* _EXERCISE PROMPT_:
In the listing that follows, locate the line containing "You are a computer-use agent. The" and the line containing "Given: Switch to the Intents tab". Retype exactly those two lines and every line between them, and nothing more.

* _RECORD EXCERPTS_:
BEGIN
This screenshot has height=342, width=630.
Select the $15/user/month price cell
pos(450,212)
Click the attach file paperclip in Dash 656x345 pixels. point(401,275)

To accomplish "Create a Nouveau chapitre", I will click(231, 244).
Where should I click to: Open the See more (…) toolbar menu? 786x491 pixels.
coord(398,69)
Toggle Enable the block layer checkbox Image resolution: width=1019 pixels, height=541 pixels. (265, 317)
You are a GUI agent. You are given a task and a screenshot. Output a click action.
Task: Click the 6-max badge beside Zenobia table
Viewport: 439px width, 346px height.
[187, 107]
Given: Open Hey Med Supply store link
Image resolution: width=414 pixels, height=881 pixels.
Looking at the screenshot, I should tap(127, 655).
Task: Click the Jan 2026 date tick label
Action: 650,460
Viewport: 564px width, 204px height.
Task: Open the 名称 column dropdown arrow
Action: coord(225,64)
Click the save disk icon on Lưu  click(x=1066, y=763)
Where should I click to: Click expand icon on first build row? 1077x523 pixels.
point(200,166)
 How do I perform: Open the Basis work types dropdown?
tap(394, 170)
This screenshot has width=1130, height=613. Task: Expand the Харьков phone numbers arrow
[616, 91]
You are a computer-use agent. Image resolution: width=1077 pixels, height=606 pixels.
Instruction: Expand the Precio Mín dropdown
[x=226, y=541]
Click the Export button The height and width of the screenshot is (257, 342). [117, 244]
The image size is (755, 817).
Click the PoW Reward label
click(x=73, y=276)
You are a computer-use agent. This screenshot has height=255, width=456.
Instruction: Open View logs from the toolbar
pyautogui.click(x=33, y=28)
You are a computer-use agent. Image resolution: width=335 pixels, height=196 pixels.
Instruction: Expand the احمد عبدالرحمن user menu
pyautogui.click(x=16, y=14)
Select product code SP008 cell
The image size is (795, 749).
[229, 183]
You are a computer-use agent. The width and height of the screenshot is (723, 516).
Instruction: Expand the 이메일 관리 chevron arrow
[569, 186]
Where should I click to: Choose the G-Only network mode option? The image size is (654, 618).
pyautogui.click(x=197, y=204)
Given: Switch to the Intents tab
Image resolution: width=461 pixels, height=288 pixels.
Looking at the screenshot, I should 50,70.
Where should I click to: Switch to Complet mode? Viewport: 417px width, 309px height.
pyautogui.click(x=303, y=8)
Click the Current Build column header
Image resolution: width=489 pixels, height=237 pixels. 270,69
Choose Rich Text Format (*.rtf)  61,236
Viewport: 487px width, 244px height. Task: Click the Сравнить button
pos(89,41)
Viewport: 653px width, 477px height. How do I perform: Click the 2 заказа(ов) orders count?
END
* _TASK SOLUTION_:
You are a computer-use agent. The width and height of the screenshot is (723, 516).
Instruction: Expand the 이메일 관리 chevron arrow
[569, 186]
Where should I click to: Choose the G-Only network mode option? The image size is (654, 618).
pyautogui.click(x=197, y=204)
Given: Switch to the Intents tab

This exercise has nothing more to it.